> _Data entries_:
+---+

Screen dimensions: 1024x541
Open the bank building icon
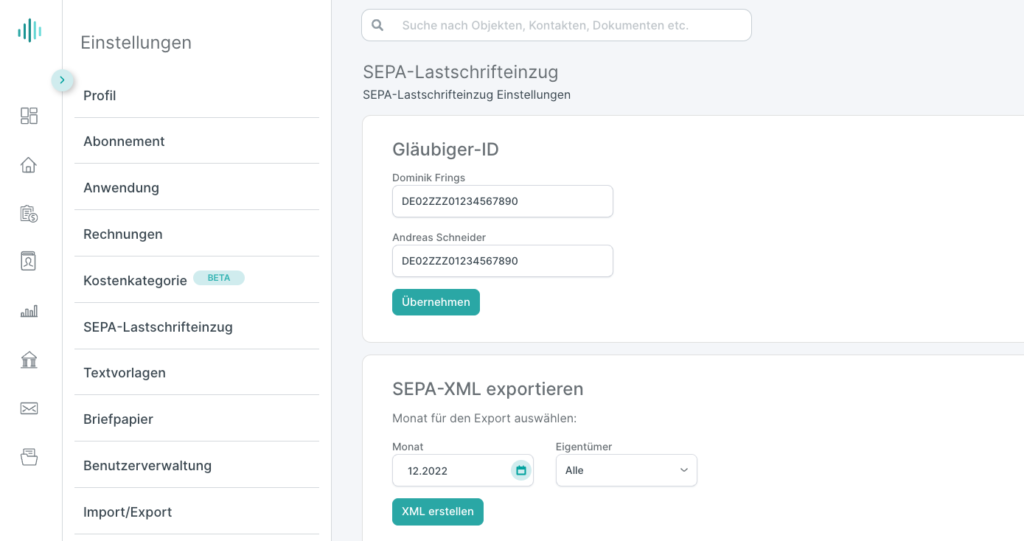pyautogui.click(x=29, y=359)

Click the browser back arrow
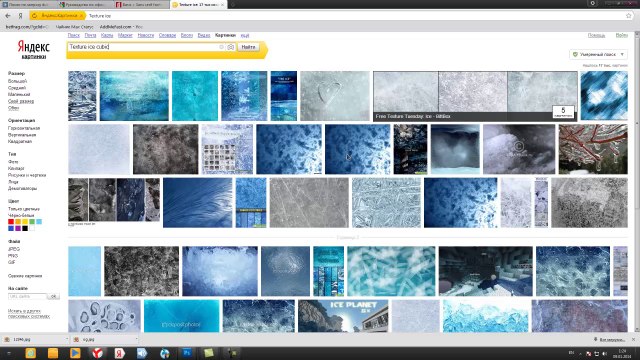click(x=8, y=16)
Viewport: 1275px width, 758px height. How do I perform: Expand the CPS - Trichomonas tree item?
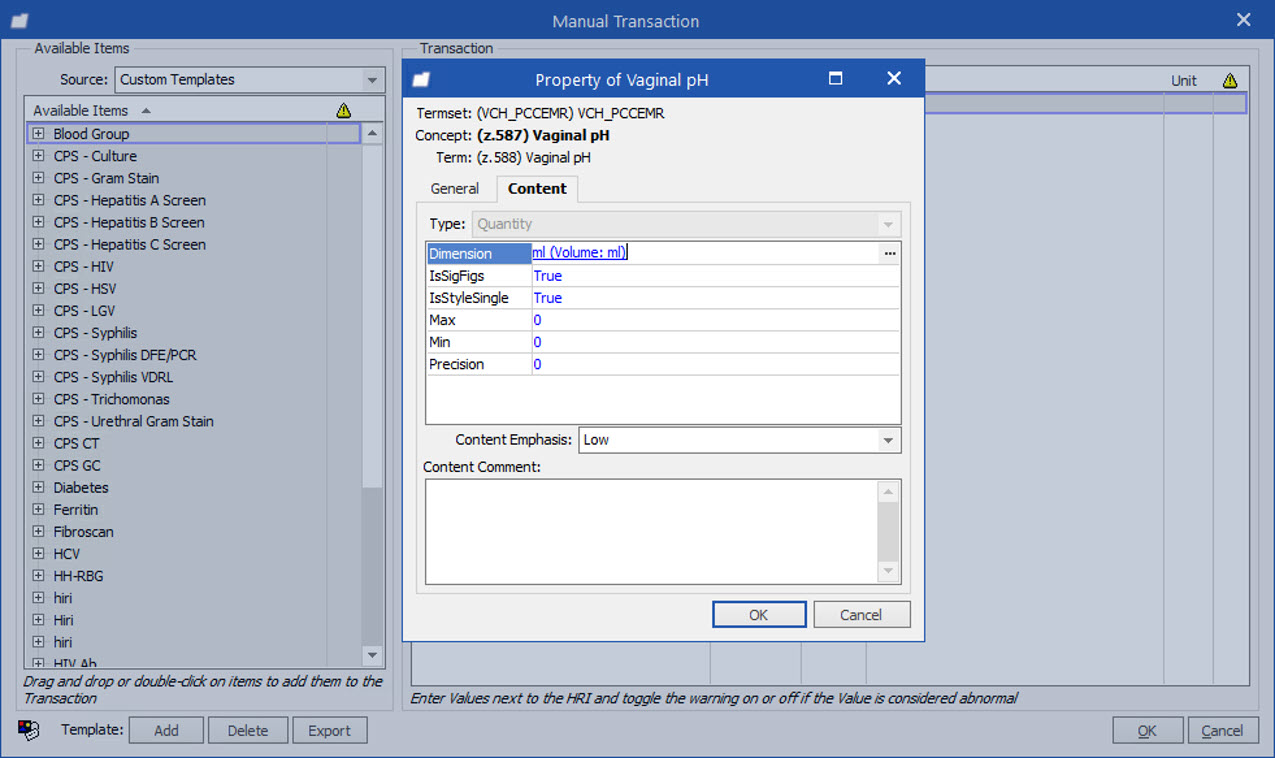[x=37, y=399]
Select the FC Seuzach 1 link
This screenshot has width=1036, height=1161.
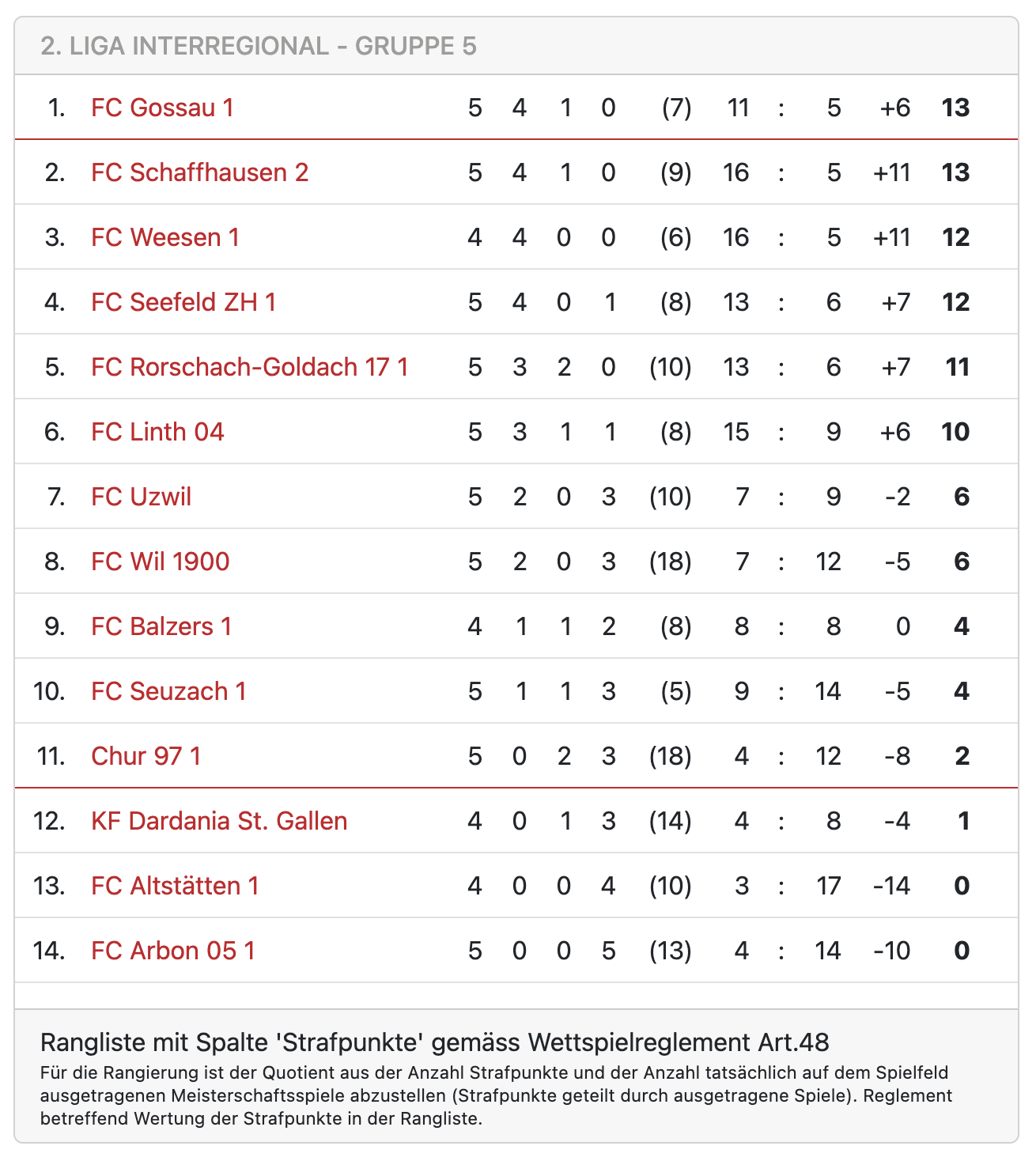168,691
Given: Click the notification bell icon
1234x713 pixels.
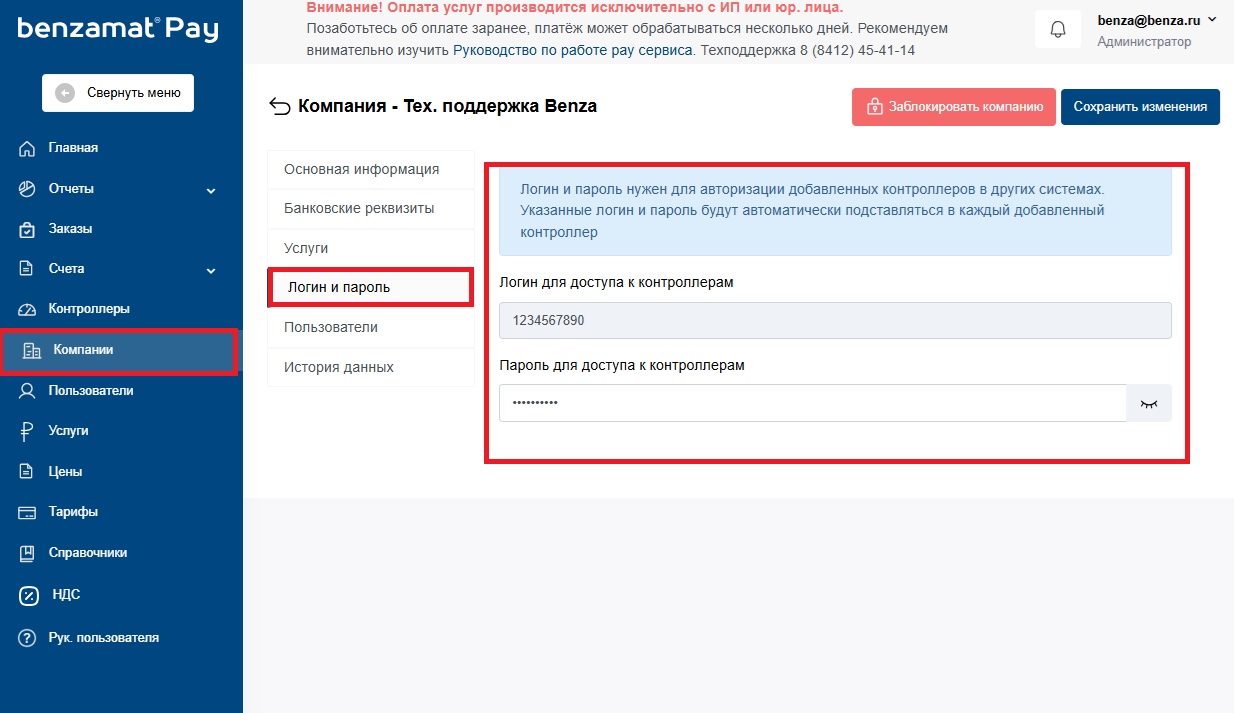Looking at the screenshot, I should pos(1058,29).
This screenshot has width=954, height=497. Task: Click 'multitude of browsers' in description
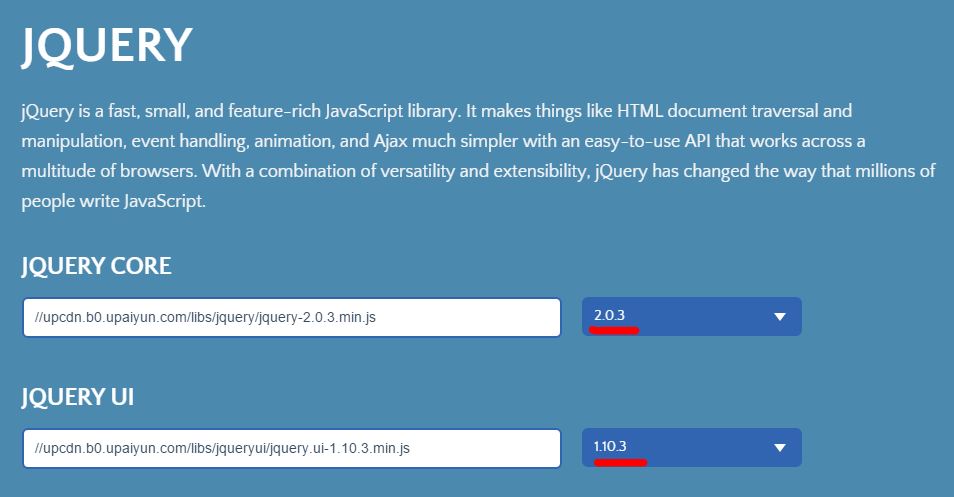(x=109, y=171)
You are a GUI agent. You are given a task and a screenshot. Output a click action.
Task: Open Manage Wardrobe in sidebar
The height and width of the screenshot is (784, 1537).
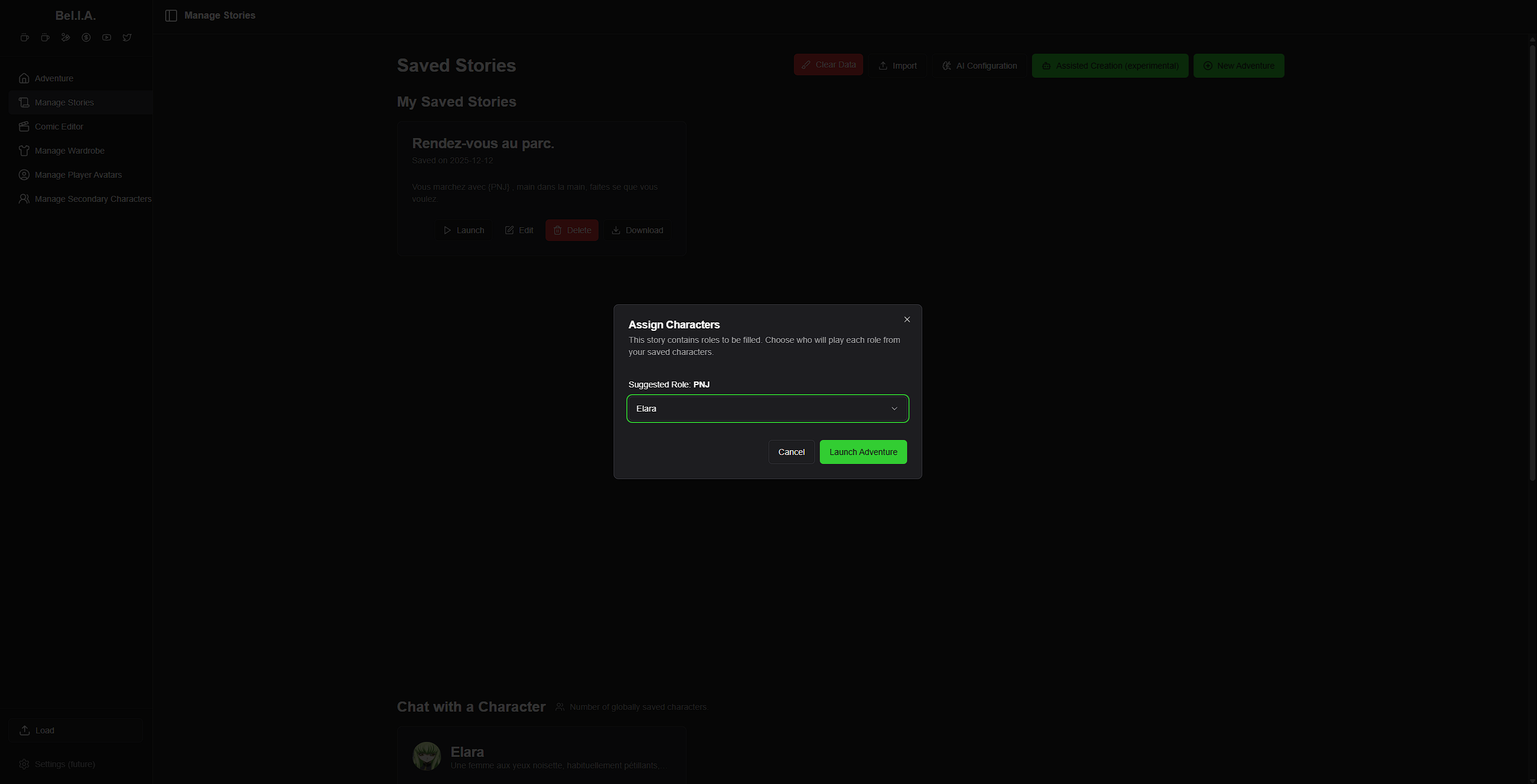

+---+

> _What to produce_:
Write out again the stretch of items from the line containing "This screenshot has width=954, height=497." through the end of the items, keeping the requests unchanged. Shift each coordinate in the answers by adding 54, and omit the pictures.

> _Expected answer_:
This screenshot has width=954, height=497. Task: Click 'multitude of browsers' in description
(x=163, y=225)
You are a GUI agent. You are given a task and a screenshot. Output a click action.
Task: Open Manage Wardrobe in sidebar
The height and width of the screenshot is (784, 1537).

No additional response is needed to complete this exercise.